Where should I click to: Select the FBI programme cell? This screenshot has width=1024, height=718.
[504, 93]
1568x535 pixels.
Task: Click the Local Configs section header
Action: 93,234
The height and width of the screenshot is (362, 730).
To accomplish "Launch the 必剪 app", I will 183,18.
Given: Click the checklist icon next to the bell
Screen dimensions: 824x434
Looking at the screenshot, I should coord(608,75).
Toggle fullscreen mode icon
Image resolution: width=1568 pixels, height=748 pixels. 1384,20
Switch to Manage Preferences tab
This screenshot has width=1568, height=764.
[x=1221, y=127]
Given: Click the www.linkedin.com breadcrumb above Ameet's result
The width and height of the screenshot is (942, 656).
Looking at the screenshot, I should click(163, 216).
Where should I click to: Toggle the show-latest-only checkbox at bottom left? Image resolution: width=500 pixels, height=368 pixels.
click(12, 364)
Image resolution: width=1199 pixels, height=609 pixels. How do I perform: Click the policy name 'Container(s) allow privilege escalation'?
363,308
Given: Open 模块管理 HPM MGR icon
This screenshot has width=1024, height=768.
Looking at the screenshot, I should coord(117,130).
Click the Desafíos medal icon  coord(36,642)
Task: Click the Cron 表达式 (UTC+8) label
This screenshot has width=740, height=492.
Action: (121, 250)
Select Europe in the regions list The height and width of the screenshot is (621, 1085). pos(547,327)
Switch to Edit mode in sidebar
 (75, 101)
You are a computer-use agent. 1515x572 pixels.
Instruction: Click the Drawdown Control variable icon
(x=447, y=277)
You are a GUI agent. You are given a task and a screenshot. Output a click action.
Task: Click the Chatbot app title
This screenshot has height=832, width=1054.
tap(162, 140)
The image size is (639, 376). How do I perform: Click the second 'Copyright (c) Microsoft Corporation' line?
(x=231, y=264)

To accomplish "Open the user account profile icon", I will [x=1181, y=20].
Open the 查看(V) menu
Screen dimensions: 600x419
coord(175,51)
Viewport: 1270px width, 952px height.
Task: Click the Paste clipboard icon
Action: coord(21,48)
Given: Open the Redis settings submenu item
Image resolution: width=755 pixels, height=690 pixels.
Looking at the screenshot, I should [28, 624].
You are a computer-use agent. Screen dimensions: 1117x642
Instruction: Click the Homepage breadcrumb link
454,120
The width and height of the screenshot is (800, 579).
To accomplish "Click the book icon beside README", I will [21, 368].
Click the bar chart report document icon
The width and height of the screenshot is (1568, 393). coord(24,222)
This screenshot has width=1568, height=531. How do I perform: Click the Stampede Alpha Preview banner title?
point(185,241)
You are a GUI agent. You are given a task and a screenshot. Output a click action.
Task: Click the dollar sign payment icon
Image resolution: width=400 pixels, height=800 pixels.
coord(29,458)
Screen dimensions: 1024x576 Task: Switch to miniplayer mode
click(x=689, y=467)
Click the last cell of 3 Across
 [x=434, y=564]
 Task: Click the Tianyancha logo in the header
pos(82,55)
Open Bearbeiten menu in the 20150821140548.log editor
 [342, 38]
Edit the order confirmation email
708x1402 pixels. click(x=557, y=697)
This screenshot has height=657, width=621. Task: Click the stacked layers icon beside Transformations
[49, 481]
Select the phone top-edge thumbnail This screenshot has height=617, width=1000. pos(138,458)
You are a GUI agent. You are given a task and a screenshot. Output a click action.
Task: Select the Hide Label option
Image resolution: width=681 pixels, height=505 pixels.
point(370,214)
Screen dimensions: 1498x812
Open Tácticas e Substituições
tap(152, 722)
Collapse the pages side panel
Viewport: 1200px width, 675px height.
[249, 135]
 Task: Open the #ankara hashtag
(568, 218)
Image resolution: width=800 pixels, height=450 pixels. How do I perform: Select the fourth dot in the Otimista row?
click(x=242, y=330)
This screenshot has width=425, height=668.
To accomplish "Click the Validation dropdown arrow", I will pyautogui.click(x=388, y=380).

▶ **WHAT THE TASK REQUIRES**:
Filter the listing so that only lines holding the word "will" remain, and copy those lines.

▶ **RESULT BELOW**:
To accomplish "Launch the 必剪 app", I will 183,18.
To accomplish "Open the user account profile icon", I will [x=1181, y=20].
To accomplish "Click the book icon beside README", I will [21, 368].
To accomplish "Click the Validation dropdown arrow", I will pyautogui.click(x=388, y=380).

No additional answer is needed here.